> _Goal_
Format every line of the entries below as a Markdown table with the columns "Row" and "Text," skipping blank lines and leaving out the pictures.

Data items:
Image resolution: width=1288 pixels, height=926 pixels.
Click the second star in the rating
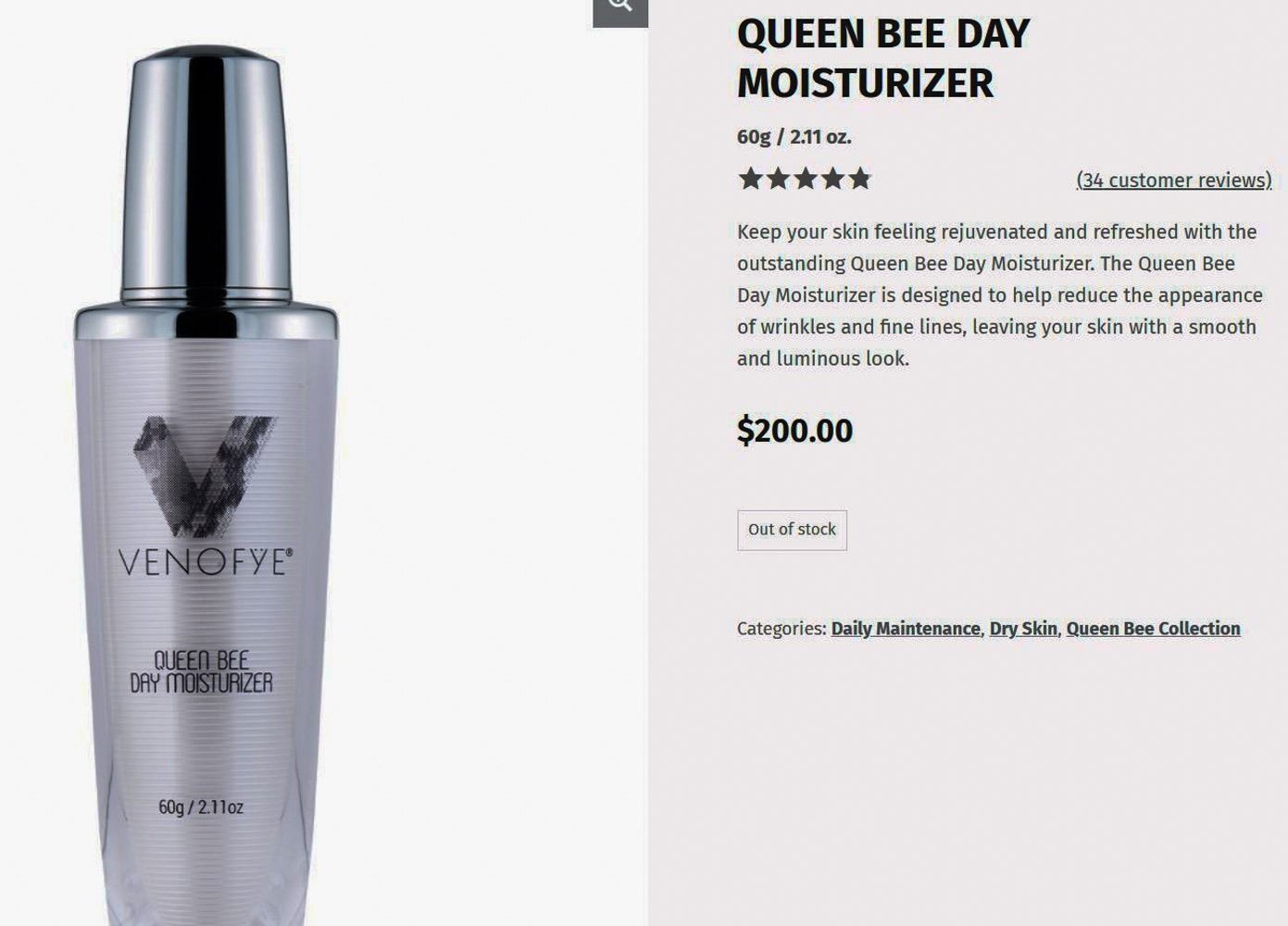coord(778,179)
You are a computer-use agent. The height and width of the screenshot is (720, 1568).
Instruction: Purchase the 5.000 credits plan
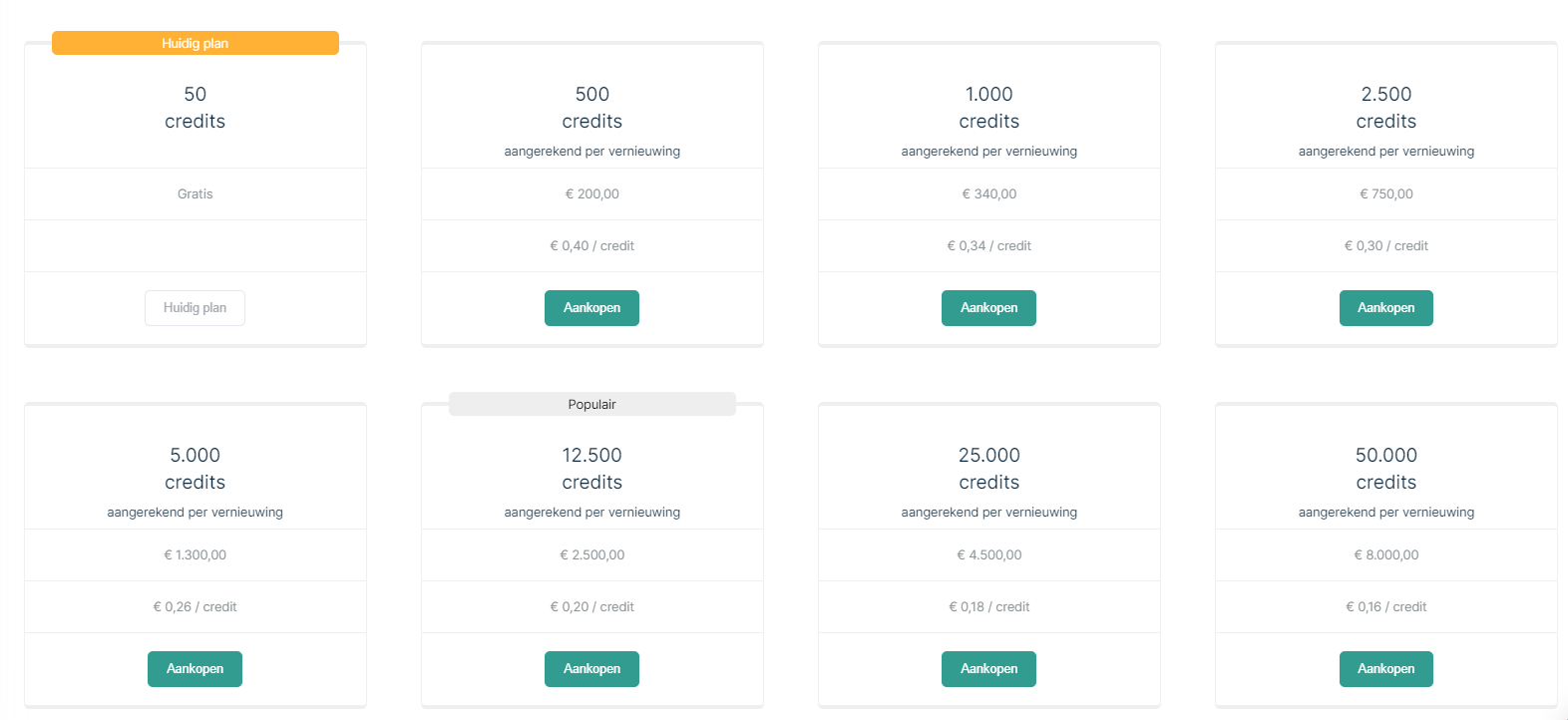(195, 669)
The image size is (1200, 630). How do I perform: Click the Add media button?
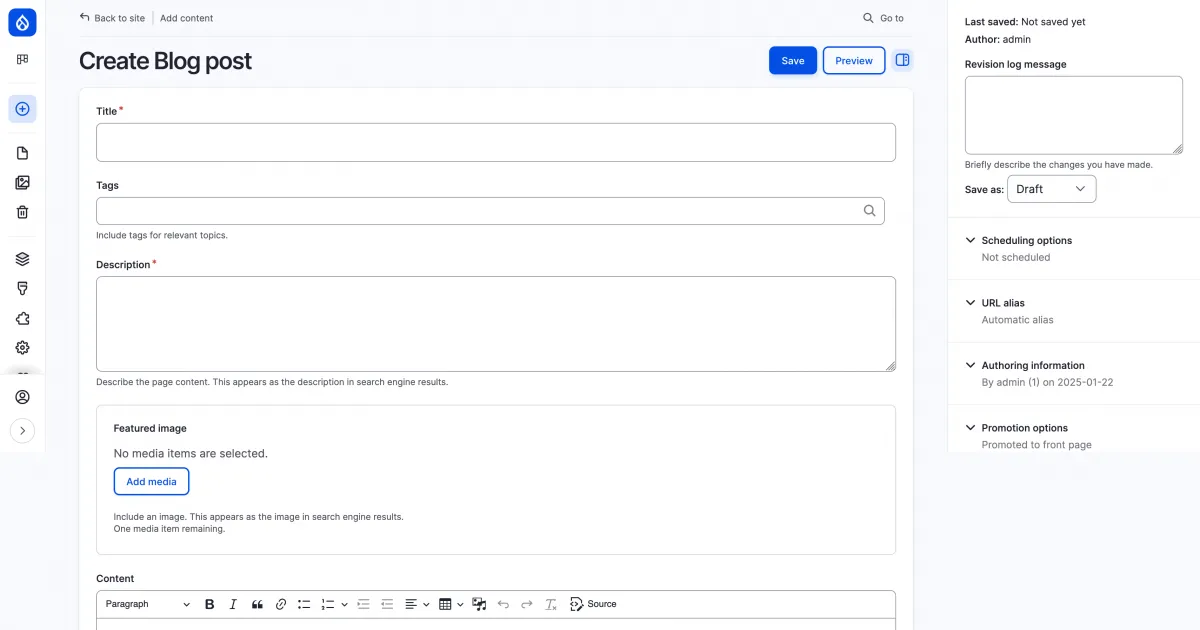coord(151,481)
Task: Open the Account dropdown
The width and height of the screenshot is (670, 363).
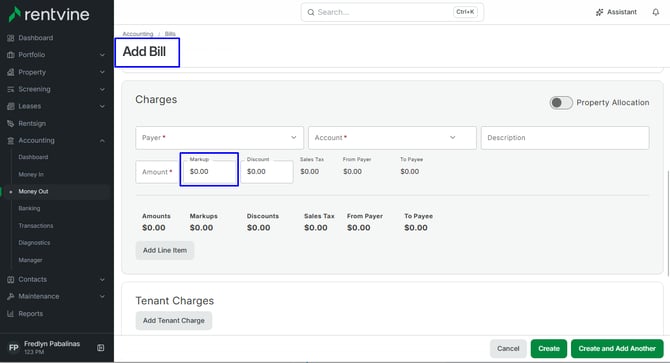Action: tap(392, 138)
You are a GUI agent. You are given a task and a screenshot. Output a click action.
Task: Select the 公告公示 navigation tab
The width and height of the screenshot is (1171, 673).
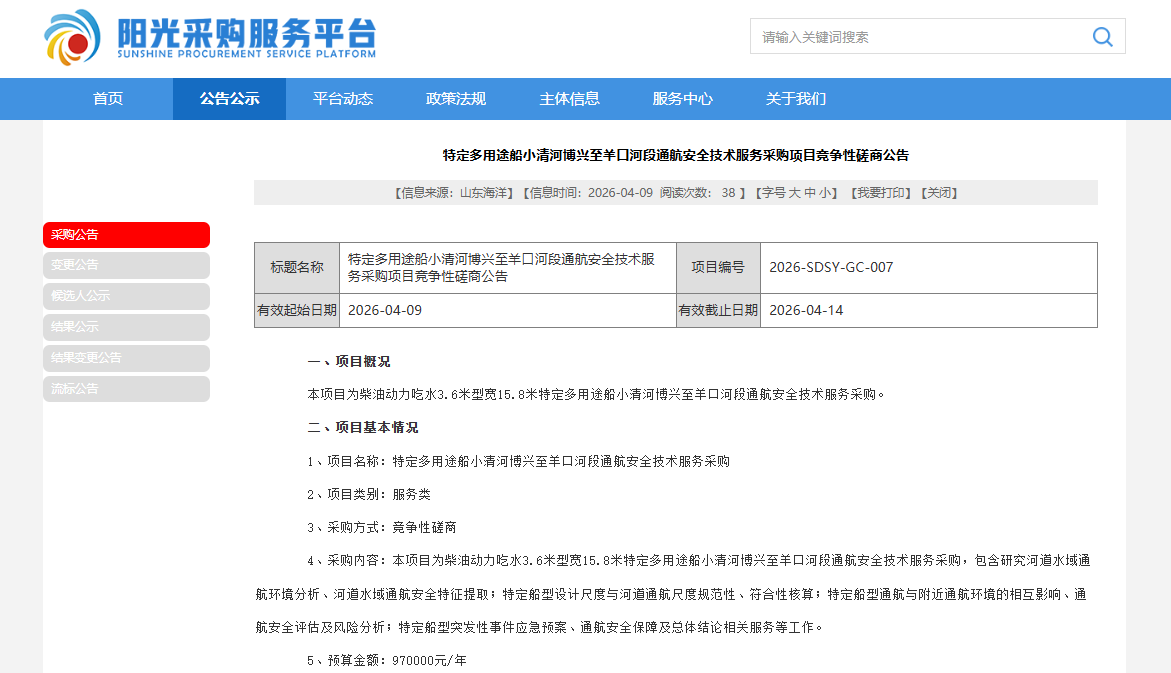pos(229,99)
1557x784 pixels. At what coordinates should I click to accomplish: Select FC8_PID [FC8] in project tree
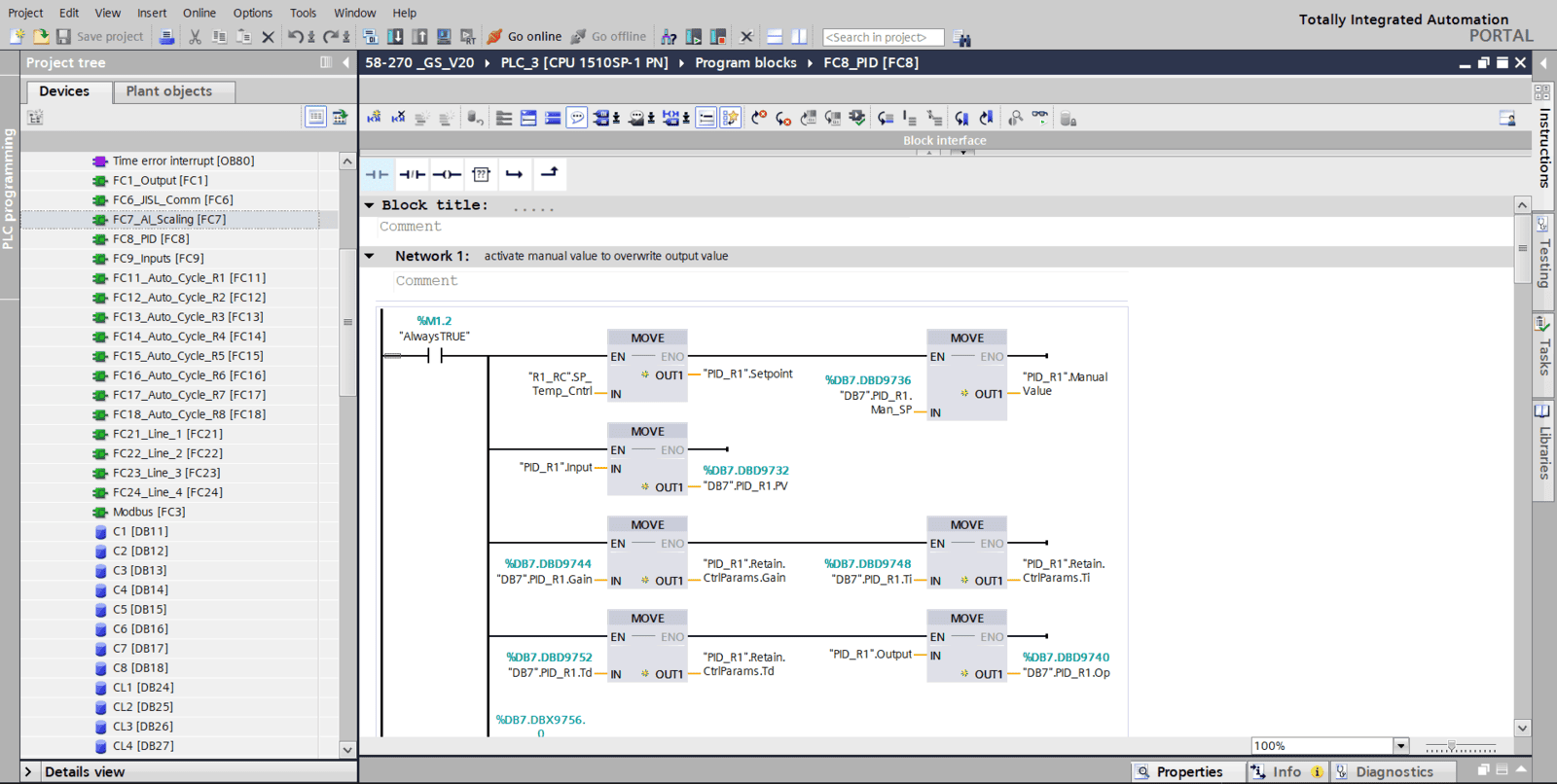click(x=151, y=239)
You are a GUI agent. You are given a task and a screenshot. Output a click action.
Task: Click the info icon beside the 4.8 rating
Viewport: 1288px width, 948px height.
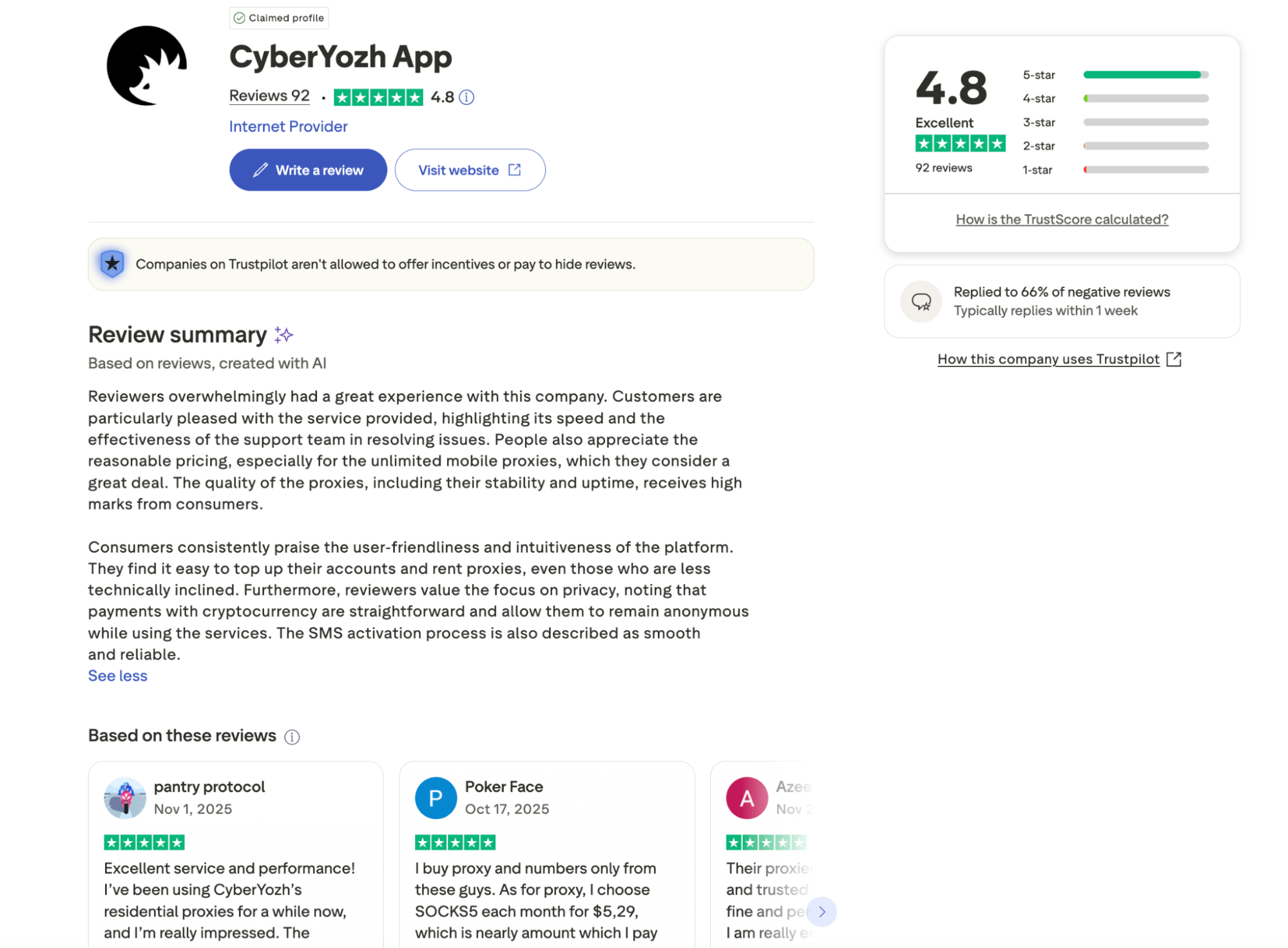pos(466,97)
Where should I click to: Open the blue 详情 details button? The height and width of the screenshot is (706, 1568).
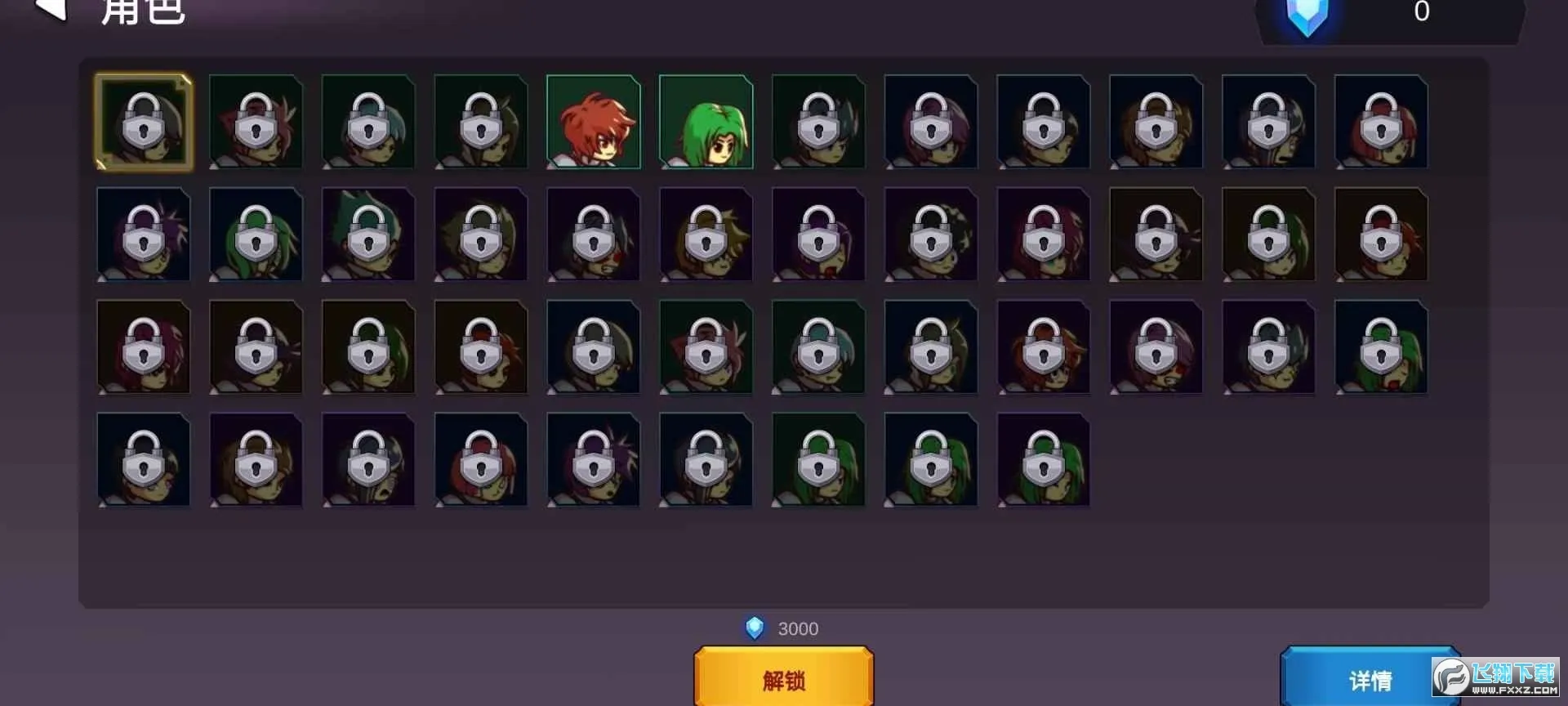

> _Result of the task_
| Row | Text |
|---|---|
| 1 | Image resolution: width=1288 pixels, height=926 pixels. |
| 2 | Click the second star in the rating |
| 3 | coord(778,179) |
| 4 | You are a computer-use agent. The height and width of the screenshot is (720, 1568). |
| 5 | Instruction: Purchase the 5.000 credits plan |
| 6 | (195, 669) |
| 7 | The image size is (1200, 630). How do I perform: Click the Add media button? |
| 8 | coord(151,481) |
| 9 | Task: Open the Account dropdown |
| 10 | The width and height of the screenshot is (670, 363). |
| 11 | Action: tap(392, 138) |
| 12 | You are a GUI agent. You are given a task and a screenshot. Output a click action. |
| 13 | Task: Select the 公告公示 navigation tab |
| 14 | The width and height of the screenshot is (1171, 673). |
| 15 | pos(229,99) |
| 16 | 1557x784 pixels. At what coordinates should I click to accomplish: Select FC8_PID [FC8] in project tree |
| 17 | click(x=151, y=239) |
| 18 | You are a GUI agent. You are given a task and a screenshot. Output a click action. |
| 19 | Task: Click the info icon beside the 4.8 rating |
| 20 | Viewport: 1288px width, 948px height. |
| 21 | pos(466,97) |
| 22 | Where should I click to: Open the blue 详情 details button? The height and width of the screenshot is (706, 1568). |